That's quite a different picture: we've lost the bump of outliers of high employment around 60%, and instead there's substantial structure at lower employment rates (plateaus in the density function around 50% and 35% of the working age population). What's going on? The proportions of people not of working age must not be evenly distributed between MSOAs; what does it look like?

  ggplot(london$employment.msoa, aes(x=older/All.Ages, y=younger/All.Ages)) +
    geom_point(alpha=0.1) + geom_density2d() + coord_equal() + theme_bw()

distribution of younger vs older people in London MSOAs

So here we see that a high proportion of older people in an MSOA (around 20%) is a strong predictor of the proportion of younger people (around 17%); similarly, if the younger population is 25% or so of the total population, there are likely to be less than 10% of people of older non-working ages. But at intermediate values of either older or younger proportions, 10% of older or 15% of younger, the observed variation of the other proportion is very high: what this says is that the proportion of people of working age in an MSOA varies quite strongly, and for a given proportion of people of working age, some MSOAs have more older people and some more younger people. Not a world-shattering discovery, but important to note.

So, going back to employment: what are the interesting cases? One way of trying to characterize them is to fit the central portion of the observations to some parameterized distribution, and then examining cases where the observation is of a sufficiently low probability. The extremevalues R package does some of this for us; it offers the option to fit a variety of distributions to a set of observations with associated quantiles. Unfortunately, the natural distribution to use for proportions, the Beta distribution, is not one of the options (fitting involves messing around with derivatives of the inverse of the incomplete Beta function, which is a bit of a pain), but we can cheat: instead of doing the reasonable thing and fitting a beta distribution, we can transform the proportion using the logit transform and fit a Normal distribution instead, because everything is secretly a Normal distribution. Right? Right? Anyway.

  tmp$outliers <- with(london$employment.msoa, getOutliers(log(Full.time/All.Ages/(1-Full.time/All.Ages))))

──────────────────────────────

TASKS:
**a)** Answer these about the London employment analysis:
(i) Around which two employment rates does the density function show plateaus?
(ii) Which R package is used to fit distributions to the observations?
(iii) What transform is applied to the proportion so that a Normal distribution can be fitted in place of a Beta distribution?
**b)** Carry the London employment analysis forward from its last line.
The listing after this point has nothing to do with the London employment analysis.

DATASET EXCERPT:
──────────────────────────────

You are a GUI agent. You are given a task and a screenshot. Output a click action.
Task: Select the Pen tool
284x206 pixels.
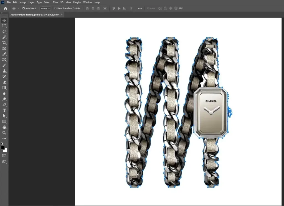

──────────────────────────────

WRITTEN RESPONSES:
**a)**
(i) Around 50% and 35% of the working age population.
(ii) The extremevalues package.
(iii) The logit transform.

**b)**
tmp$high <- london$employment.msoa$Group.1[tmp$outliers$iRight]
tmp$low <-london$employment.msoa$Group.1[tmp$outliers$iLeft]
print(tmp[c("high", "low")])
tmp <- list()

This shows up 9 MSOAs as having a surprisingly high full employment rate, and one (poor old Hackney 001) as having a surprisingly low rate (where “surprising” is defined relative to our not-well-motivated-at-all Normal distribution of logit-transformed full employment rates, and so shouldn't be taken too seriously). Where are these things? Clearly the next step is to put these MSOAs on a map. Firstly, let's parse some shape files (again, see the bottom of this post for details of where to get them from).

  london$borough <- readShapePoly("London_Borough_Excluding_MHW")
london$msoa <- readShapePoly("MSOA_2011_London_gen_MHW")

In order to plot these shape files using ggplot, we need to convert the shape file into a “fortified” form:

  london$borough.fortified <- fortify(london$borough)
london$msoa.fortified <- fortify(london$msoa)

and we will also need to make sure that we have the MSOA (and borough) information as well as the shapes:

  london$msoa.fortified$borough <- london$msoa@data[as.character(london$msoa.fortified$id), "LAD11NM"]
london$msoa.fortified$zonelabel <- london$msoa@data[as.character(london$msoa.fortified$id), "MSOA11NM"]

For convenience, let's add to the “fortified” MSOA data frame the columns that we've been investigating so far:

  tmp$is <- match(london$msoa.fortified$zonelabel, london$employment.msoa$Group.1)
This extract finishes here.